- Born: May 22, 1941 (age 85)

Academic background
- Alma mater: University of Minnesota
- Doctoral advisor: Leonid Hurwicz

= Myrna Wooders =

Canadian economist

Myrna Wooders is a Canadian economist who has made significant contributions to public economic theory, network theory and game theory. Specifically, her work has focused on coalition theory, public good theory and club theory. Myrna currently is a professor of economics at Vanderbilt University and the University of Warwick.

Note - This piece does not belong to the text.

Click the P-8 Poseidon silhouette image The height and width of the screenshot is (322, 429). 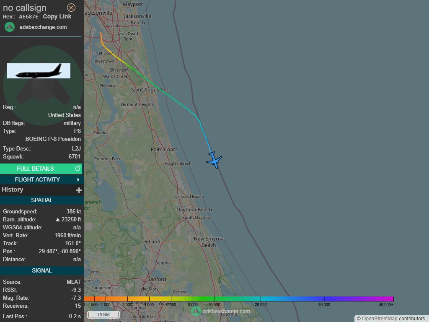[39, 70]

Wooders completed her PhD under Leo Hurwicz. She is editor of the Journal of Public Economic Theory, Fellow of the Econometric Society, Charter Member of the Game Theory Society, and the founding editor of Economics Bulletin. She currently serves as an elected member of the Game Theory Society Council and holds the Presidency of the Association of Public Economic Theory.

==Early life==
Myrna Wooders grew up on a small farm in rural Alberta, Canada. Her father had a ninth grade education—the best one offered when he was a boy—and preferred helping out the neighbors by fixing their machinery to working on his farm. Her mother, who completed grade seven, loved planting and growing trees, flowers and gardens so while the trees have been called "the finest stand of trees in Eastern Alberta", the paying crops did not pay so well. Myrna spent hours each summer, as a small child, carrying water to the trees. She was the tallest of four sisters and that may be why she was chosen to be the farm worker of the bunch. She missed a couple of months of school each year to help on the farm. But much can be learned doing physical labor. Working in a granary during harvest time, leveling out the grain as it fell from the thrasher into the granary, she learned to keep shoveling (it was either that, or be buried alive). Until grade 9, with the discovery of the mailing services of the Library of the University of Alberta, there were few books to read; the family was not religious but some summers there was only the Bible. Myrna had children at a young age, prior to undergraduate studies, and became a photographer in another small Alberta town. With her two children in tow, she went on to complete her undergraduate studies at the University of Alberta and her PhD at the University of Minnesota.

==Academic career==
Professor Wooders research focuses on public economic theory (particularly tax competition and the theory of local public goods), club theory (especially the relationship between markets and clubs), and coalition theory (particularly cooperative games with many players and their relationship to markets).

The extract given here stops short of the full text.